If the patient has any of those C-findings together with the diagnostic findings of mastocytosis, the patient is classified into an aggressive systemic mastocytosis category. Then there is the extremely rare variant of mast cell leukemia. That variety is diagnosed by showing more than 10% mast cells in circulation and peripheral blood or greater than 20% mast cells in the bone marrow aspirate. Aspirate is the key tissue here, not the biopsy. It wouldn’t be unusual to see a 20% infiltrate in the bone marrow biopsy of a patient with indolent mastocytosis, but they should not be in the aspirate portion of the biopsy because they tend to stick with the bone trabeculae, so they don’t become loose and get into the aspirate smear.
Those patients have very poor prognosis. The published case reports suggest a median survival time of less than 6 months after the diagnosis, whereas patients with aggressive systemic mastocytosis have a median survival time of around 3 years. There are more rapidly progressing and slowly progressing varieties among each category, but we are talking about just overall survival when we talk about those numbers. For the patients with an associated hematologic disorder, the prognosis depends on if and how fast they progress into AML or not.

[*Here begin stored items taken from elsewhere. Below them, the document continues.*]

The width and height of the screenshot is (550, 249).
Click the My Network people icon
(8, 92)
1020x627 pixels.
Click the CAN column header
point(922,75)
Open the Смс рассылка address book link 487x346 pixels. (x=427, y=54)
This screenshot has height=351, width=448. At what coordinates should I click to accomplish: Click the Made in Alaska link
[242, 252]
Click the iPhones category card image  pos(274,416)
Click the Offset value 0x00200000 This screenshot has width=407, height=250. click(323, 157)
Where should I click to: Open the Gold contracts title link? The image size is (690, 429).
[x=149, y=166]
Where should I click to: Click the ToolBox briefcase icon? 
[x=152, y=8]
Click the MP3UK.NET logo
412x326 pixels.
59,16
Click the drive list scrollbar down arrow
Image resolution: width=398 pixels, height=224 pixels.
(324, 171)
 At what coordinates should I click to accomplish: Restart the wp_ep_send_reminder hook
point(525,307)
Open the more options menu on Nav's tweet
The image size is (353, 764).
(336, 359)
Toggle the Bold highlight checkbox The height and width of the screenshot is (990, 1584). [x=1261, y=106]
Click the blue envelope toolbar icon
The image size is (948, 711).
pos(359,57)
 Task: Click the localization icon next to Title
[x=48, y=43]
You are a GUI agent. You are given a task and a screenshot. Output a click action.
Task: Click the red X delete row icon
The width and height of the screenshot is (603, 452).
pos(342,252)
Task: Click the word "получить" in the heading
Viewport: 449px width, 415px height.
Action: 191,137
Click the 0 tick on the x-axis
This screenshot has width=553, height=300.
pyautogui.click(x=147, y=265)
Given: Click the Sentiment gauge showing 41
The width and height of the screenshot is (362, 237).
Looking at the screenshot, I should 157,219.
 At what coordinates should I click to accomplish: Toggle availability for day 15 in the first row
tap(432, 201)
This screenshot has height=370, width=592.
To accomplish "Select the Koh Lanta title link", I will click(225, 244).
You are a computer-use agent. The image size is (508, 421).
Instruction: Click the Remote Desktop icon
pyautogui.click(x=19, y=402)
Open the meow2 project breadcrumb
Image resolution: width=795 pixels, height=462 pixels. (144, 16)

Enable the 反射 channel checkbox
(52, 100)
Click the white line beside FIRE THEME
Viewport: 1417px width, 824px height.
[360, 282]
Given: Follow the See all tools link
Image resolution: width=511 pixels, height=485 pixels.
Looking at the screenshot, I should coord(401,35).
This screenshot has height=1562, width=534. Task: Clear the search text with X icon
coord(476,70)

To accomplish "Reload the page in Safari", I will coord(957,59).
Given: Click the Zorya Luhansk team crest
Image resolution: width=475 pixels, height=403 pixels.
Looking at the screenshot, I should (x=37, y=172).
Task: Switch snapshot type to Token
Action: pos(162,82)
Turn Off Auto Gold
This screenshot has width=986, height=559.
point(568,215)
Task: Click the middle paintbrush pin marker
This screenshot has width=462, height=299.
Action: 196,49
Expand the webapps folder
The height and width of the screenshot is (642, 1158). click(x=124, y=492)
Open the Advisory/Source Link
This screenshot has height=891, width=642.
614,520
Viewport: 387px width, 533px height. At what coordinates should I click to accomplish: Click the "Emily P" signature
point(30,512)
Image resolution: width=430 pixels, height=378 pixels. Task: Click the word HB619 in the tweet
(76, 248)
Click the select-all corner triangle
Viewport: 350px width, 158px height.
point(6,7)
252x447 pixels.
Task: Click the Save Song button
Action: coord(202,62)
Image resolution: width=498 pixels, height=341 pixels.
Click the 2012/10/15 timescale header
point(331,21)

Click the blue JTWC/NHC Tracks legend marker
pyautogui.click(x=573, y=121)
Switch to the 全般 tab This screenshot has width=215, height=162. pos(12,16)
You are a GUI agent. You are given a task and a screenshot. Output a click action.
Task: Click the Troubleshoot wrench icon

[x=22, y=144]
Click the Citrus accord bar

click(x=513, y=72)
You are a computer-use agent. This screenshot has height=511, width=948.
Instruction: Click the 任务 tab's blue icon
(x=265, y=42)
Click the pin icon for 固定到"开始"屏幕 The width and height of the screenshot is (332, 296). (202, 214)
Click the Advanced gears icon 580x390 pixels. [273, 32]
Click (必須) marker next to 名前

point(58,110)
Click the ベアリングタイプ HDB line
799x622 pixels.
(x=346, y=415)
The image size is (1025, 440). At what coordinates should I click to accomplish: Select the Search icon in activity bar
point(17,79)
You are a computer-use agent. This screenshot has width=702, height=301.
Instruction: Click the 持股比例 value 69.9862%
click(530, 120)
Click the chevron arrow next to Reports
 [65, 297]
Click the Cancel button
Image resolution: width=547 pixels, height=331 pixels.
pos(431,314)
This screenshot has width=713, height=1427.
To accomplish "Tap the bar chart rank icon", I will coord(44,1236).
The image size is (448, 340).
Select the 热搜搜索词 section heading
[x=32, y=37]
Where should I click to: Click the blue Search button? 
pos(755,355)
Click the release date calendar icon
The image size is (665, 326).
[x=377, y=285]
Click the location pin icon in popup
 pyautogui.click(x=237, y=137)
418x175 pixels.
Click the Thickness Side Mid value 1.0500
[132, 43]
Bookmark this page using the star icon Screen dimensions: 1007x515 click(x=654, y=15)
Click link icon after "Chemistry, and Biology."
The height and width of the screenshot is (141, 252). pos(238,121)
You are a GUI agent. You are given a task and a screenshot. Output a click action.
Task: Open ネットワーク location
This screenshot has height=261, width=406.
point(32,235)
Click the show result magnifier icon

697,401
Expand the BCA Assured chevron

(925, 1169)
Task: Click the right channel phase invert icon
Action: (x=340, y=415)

Those are, in general, the broad categories that we see, most of them in clinical practice. There are other rare variances, such as mast cell sarcoma and another transitional group called smoldering mastocytosis, which is a group between the indolent and the malignant forms of mastocytosis. Those are rare patients, and we usually adopt treatment options for those patients based on what we know about patients with other advanced varieties.